The above list of five metaphysical claims is a revised version of the list of five metaphysical claims that I spelled out in Part 3 of this series of posts.   There are two key metaphysical claims by Aquinas that are derived from one or more of the above five metaphysical claims, but I jumped the gun by including those two key claims in the previous list of five metaphysical claims that Aquinas argues for in the Five Ways passage.  The two additional key metaphysical claims are argued for by Aquinas in other passages that occur later in Summa Theologica:

(MC6) There exists and IES being.
(“an IES being” = a being that is ipsum esse subsistens, i.e. its own self-subisting existence)

(MC7) There exists an AP being. 
(“an AP being” = a being that is actus purus, i.e. pure actuality, with no potentiality)

=================

Aquinas’ argument for the existence of God can be summarized this way:

(MC6) There exists an IES being.

(CC1) IF there exists an IES being, THEN God exists.

Therefore:

(G) God exists.

The Five Ways passage comes close to providing an argument for (MC6), but some additional reasoning is required.  The Five Ways passage, however, makes no attempt to prove the conditional claim (CC1).  Several (at least a dozen) other passages in Summa Theologica provide a long and complex line of reasoning in support of (CC1), as we shall see.

I had initially thought that I would use the strategy of working backwards from the main conditional premise that Aquinas needs to support:

(CC1) IF there exists an IES being, THEN God exists.

The argument for (CC1) needs to be something like this:

ARGUMENT FOR (CC1)

* [Extracted entries]:
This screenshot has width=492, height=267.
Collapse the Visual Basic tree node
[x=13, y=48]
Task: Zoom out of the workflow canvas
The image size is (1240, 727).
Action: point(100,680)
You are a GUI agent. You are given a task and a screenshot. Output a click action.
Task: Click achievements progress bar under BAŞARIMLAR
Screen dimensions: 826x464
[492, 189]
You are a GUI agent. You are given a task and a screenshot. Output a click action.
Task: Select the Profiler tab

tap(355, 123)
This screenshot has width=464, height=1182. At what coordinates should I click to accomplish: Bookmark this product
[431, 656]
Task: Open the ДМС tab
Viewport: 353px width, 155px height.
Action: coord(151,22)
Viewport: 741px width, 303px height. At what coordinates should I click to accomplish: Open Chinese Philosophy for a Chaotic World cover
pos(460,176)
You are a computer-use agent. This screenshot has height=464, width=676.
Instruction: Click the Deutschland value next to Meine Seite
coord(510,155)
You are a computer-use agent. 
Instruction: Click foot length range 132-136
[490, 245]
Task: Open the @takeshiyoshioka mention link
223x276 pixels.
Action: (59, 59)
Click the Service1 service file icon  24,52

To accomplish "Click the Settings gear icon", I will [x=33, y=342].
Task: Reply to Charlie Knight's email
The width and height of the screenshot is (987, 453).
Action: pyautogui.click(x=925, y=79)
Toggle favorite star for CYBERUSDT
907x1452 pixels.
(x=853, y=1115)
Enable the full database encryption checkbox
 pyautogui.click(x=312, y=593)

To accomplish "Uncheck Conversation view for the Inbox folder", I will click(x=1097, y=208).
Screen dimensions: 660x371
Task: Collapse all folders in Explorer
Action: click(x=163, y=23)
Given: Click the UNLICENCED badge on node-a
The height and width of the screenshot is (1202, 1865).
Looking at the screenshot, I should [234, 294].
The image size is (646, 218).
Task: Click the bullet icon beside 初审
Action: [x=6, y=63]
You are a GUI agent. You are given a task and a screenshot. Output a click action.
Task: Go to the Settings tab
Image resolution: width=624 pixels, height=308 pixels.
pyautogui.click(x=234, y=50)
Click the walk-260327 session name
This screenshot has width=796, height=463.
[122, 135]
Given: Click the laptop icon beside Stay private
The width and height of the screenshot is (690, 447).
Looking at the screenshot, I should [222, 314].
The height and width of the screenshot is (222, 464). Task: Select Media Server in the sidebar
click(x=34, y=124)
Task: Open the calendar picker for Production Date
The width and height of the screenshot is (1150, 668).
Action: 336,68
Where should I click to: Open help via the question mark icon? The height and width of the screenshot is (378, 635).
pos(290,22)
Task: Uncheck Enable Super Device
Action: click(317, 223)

* [What is required]: Please print the text of the Aquinas passage between "(MC6) There exists an IES" and "we shall see.", inclusive.

* [Answer to the problem]:
(MC6) There exists an IES being.

(CC1) IF there exists an IES being, THEN God exists.

Therefore:

(G) God exists.

The Five Ways passage comes close to providing an argument for (MC6), but some additional reasoning is required.  The Five Ways passage, however, makes no attempt to prove the conditional claim (CC1).  Several (at least a dozen) other passages in Summa Theologica provide a long and complex line of reasoning in support of (CC1), as we shall see.